The Federation of Associations in Behavioral & Brain Sciences joined with the American Educational Research Association, American Psychological Association, and Society for Research in Child Development to provide input as primary reviewers to the draft science standards report. There were many opportunities to embed relevant material from areas such as psychological, cognitive, developmental, learning, behavioral, perceptual, neuroscience, and human factors into the performance expectations, examples, and clarification statements.
We are hopeful that the comments will serve to advance science learning in the four traditional content areas of science as well as engineering/technology, and that science learning can be enhanced by drawing connections to other scientific fields (e.g. connections between life sciences and the behavioral sciences) in order to show the unity of science. Several phases are envisioned for the science standards so the public (including our societies) will have an opportunity to review and comment again.

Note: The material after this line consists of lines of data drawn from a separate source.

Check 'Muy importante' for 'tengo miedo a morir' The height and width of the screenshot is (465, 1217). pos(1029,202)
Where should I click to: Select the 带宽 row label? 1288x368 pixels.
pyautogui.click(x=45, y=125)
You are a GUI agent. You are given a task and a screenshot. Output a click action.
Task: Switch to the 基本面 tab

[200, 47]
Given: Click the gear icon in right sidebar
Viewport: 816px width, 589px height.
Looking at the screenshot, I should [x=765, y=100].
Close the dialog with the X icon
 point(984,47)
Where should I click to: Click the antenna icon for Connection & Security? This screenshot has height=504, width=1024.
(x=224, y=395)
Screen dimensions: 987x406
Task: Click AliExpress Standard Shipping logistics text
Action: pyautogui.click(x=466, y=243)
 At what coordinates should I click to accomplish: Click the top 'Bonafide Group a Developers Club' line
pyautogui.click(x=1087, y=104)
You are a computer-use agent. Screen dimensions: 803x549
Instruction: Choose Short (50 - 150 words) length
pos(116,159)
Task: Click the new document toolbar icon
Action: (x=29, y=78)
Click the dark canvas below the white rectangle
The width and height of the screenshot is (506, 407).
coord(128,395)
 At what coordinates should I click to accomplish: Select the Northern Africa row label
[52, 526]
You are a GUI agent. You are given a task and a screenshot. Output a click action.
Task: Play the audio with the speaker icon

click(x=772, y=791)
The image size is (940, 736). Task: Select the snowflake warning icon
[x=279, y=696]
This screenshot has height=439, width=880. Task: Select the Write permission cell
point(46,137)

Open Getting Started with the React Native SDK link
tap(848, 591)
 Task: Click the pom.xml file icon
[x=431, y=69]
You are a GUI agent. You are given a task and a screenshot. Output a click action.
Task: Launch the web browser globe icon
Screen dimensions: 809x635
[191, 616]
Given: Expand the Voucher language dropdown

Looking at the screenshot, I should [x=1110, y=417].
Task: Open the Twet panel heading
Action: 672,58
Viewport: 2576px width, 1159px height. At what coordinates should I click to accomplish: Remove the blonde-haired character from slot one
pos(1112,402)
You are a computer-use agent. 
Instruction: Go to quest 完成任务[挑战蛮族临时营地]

In parallel, the NRC arranged a planning meeting among a small group of stakeholders in the behavioral and social sciences to take stock of the status of these sciences in K-12 education; examine the path to expanding the curricula for our sciences similar to the work done in environmental education, engineering, statistics, and earth sciences; and consider what steps are needed to expand opportunities for all kids to be exposed to the full breadth of sciences at the K-12 level, including the behavioral and social sciences.
The purpose of the meeting was to consider the NRC’s role in short- and long-term plans; whether the goals and plans for all the behavioral and social science disciplines will be similar; what relevant activities are currently underway that would benefit from the inclusion of our sciences; which key individuals or groups should be involved in the effort; how the inclusion of behavioral and social sciences may vary at different developmental stages and levels of K-12 education; the research base needed; teacher training needs; and how to build on key reports such as the AAAS’s Project 2061 and prior NRC and NSF reports.
A working group has been formed to advance the ideas and develop a more formal coordinating body (similar to the IOM Forum on Neuroscience) to facilitate the implementation of specific activities for years to come.